Only the lines from the one containing "This screenshot has width=750, height=840." through the end of the entries are wanted, retyped exactly and without pictures.

··· DATA RECORDS ···

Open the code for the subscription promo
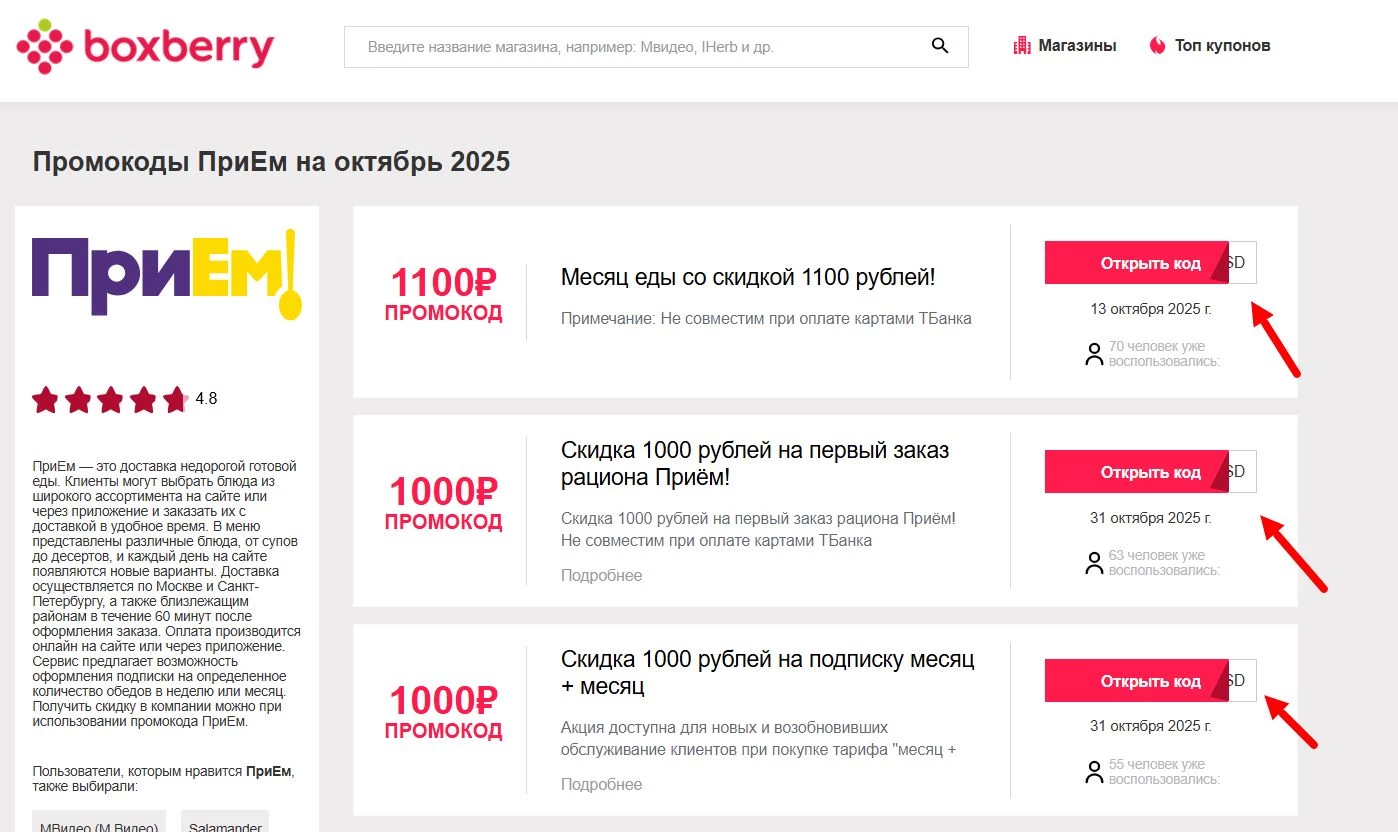Image resolution: width=1398 pixels, height=832 pixels. coord(1150,680)
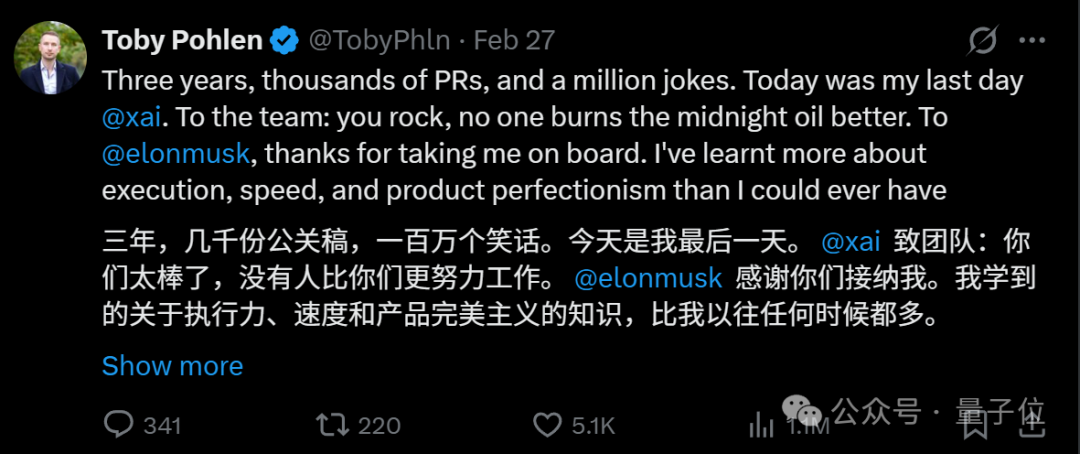Open the views analytics bar icon
1080x454 pixels.
pos(761,425)
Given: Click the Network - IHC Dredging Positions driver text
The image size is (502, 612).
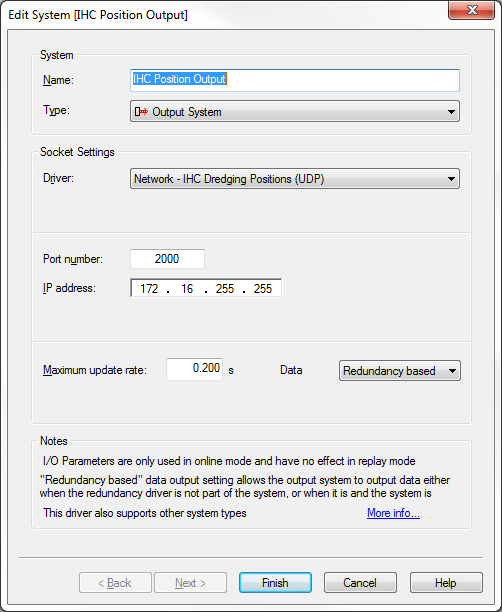Looking at the screenshot, I should coord(229,179).
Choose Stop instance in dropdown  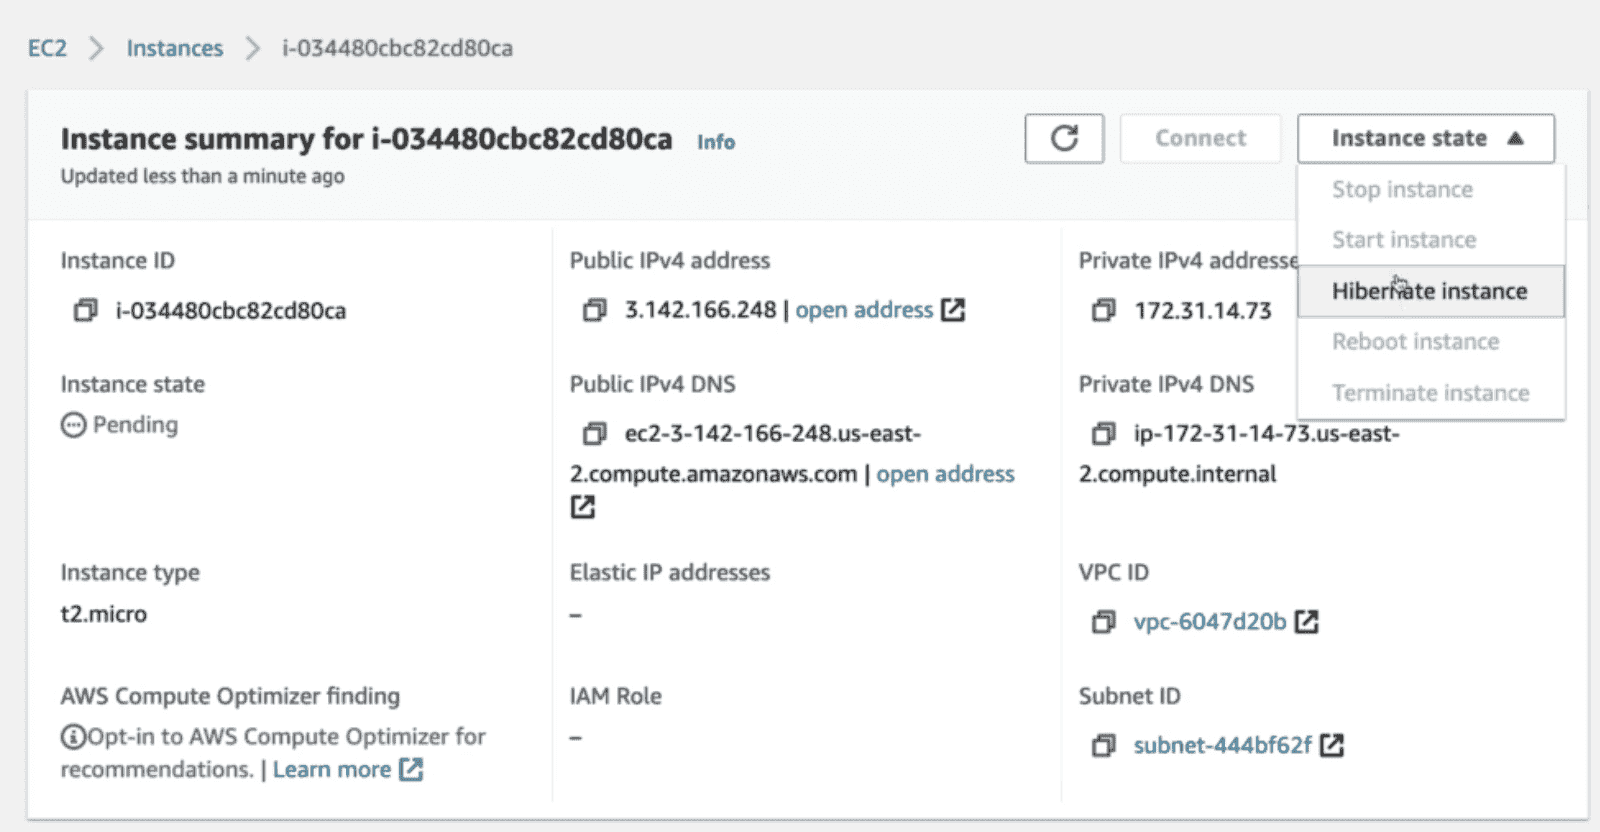pyautogui.click(x=1402, y=189)
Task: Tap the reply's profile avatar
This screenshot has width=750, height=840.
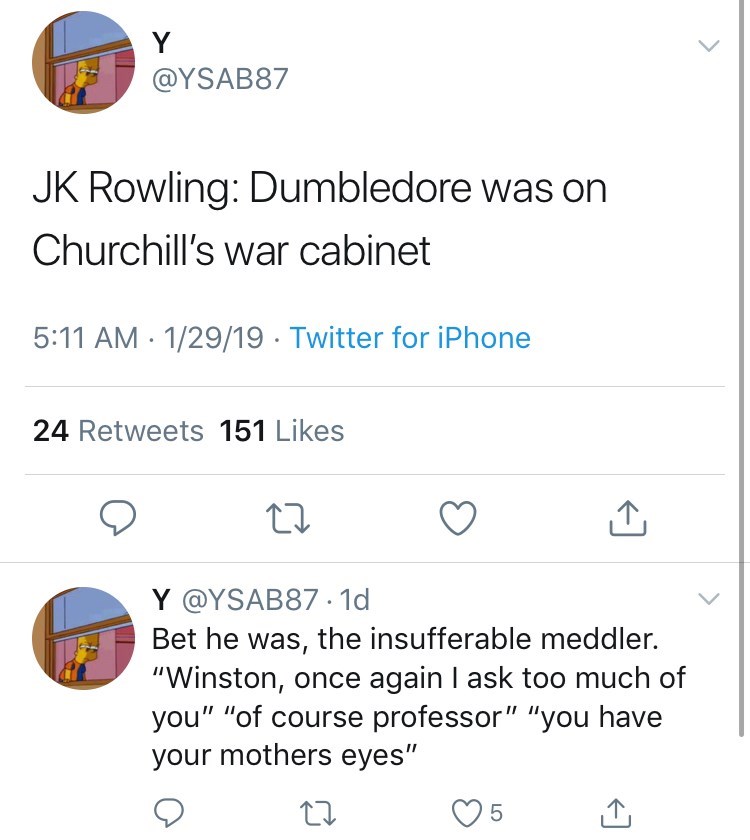Action: (84, 638)
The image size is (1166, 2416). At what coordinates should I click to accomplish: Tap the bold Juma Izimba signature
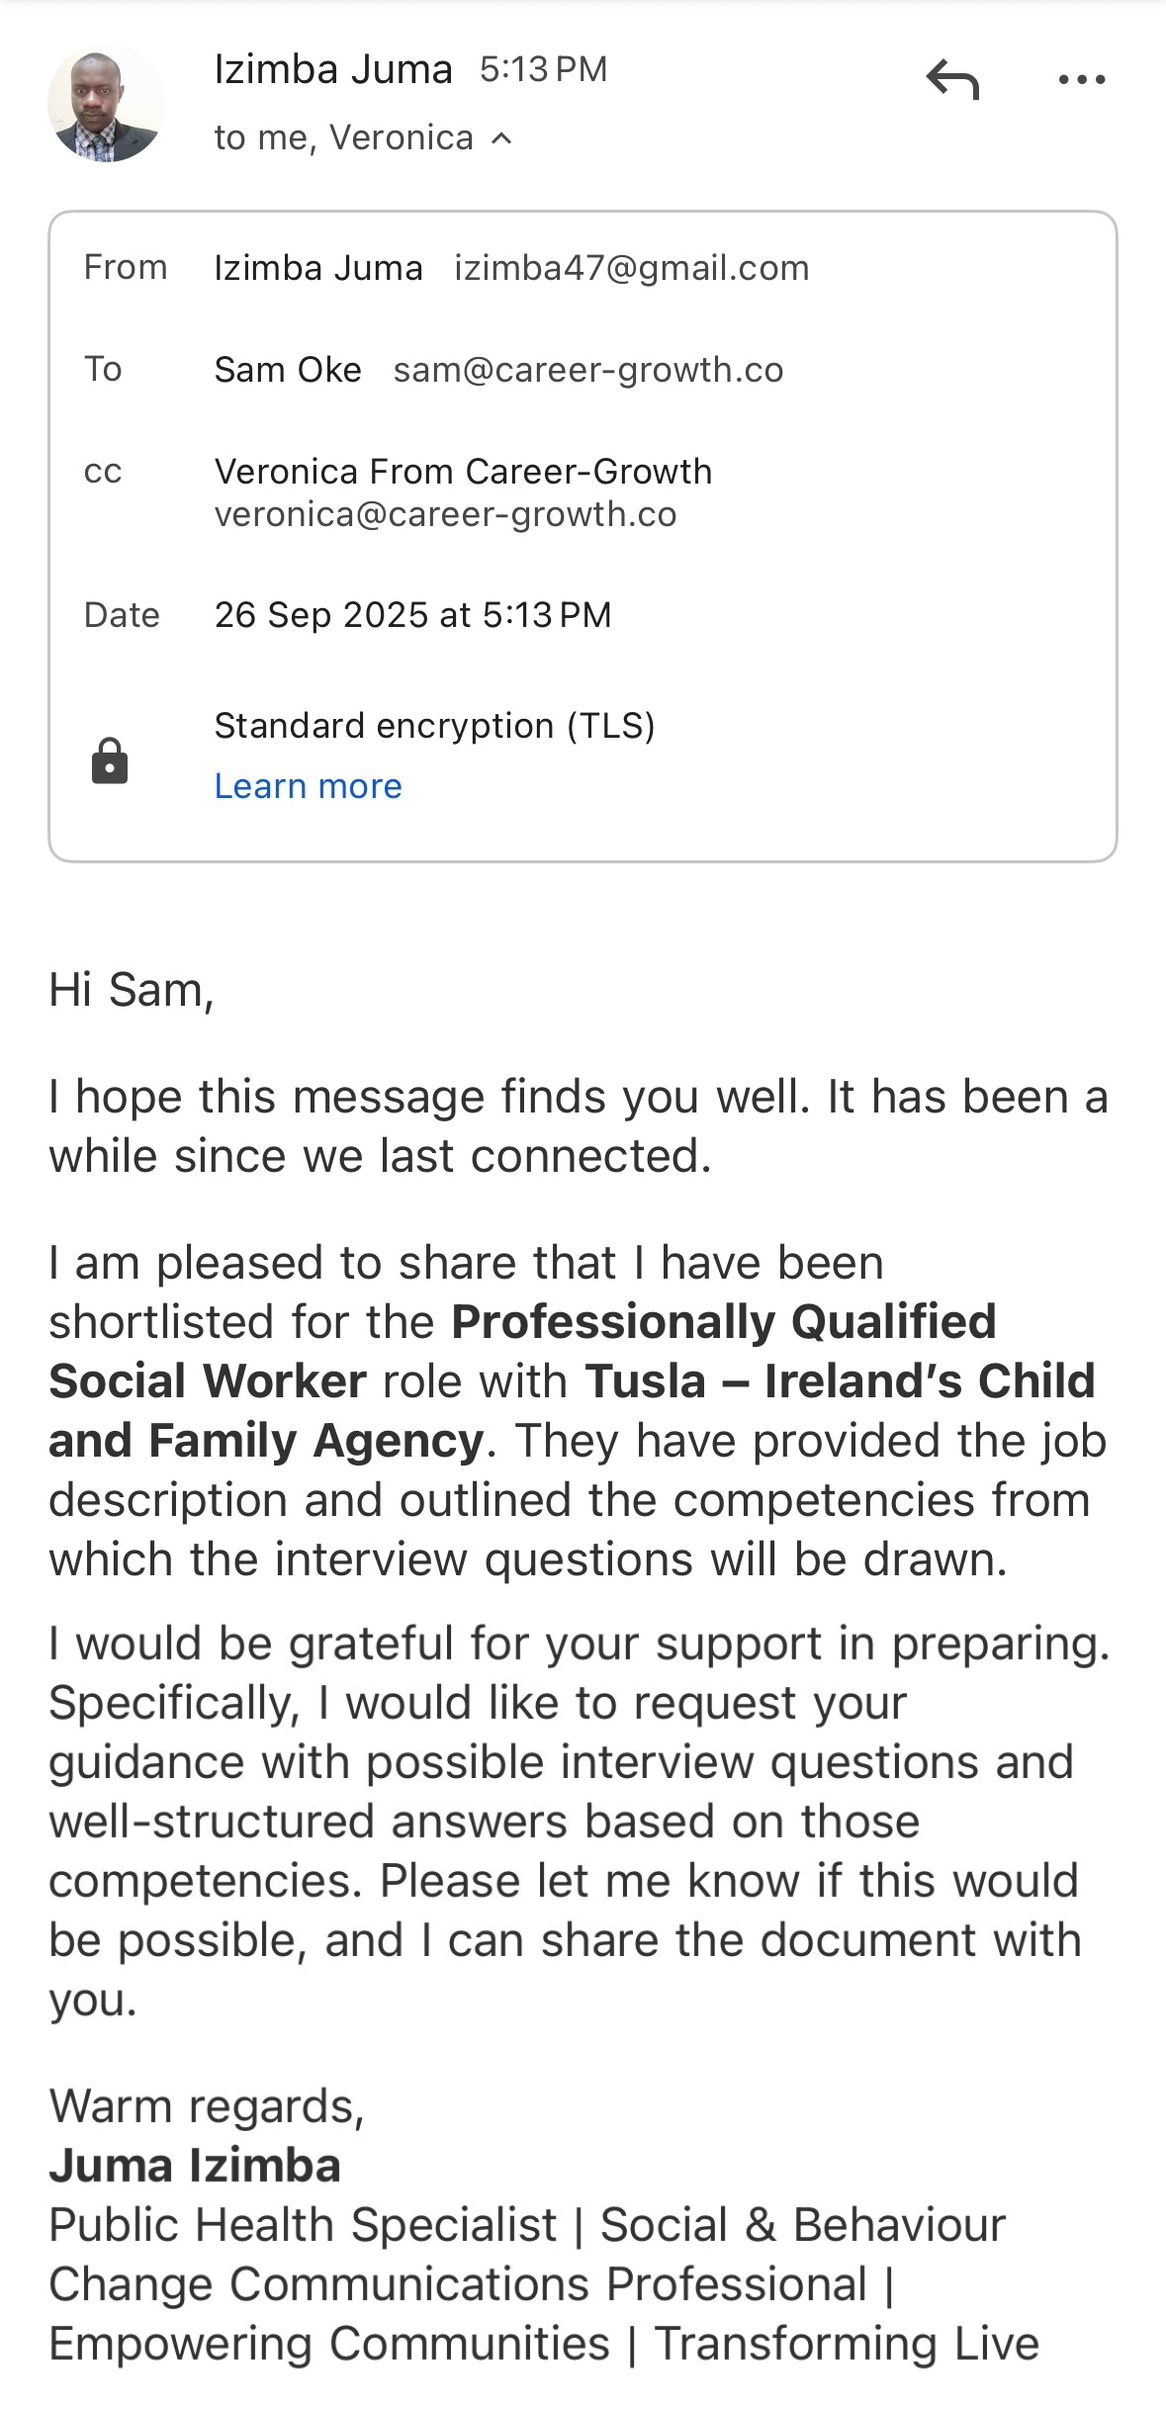pyautogui.click(x=195, y=2165)
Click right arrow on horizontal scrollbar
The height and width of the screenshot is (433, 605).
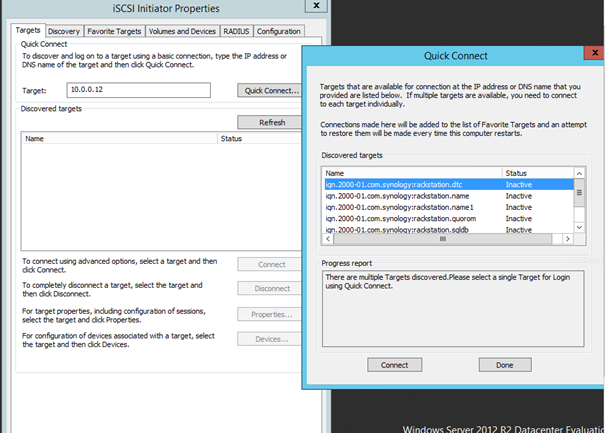pos(567,240)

···

**SOLUTION**
This screenshot has width=750, height=840.
Action: (84, 638)
The image size is (1166, 2416). At what coordinates should I click to accomplish: Tap the bold Juma Izimba signature
pyautogui.click(x=195, y=2165)
Click right arrow on horizontal scrollbar
The height and width of the screenshot is (433, 605).
pos(567,240)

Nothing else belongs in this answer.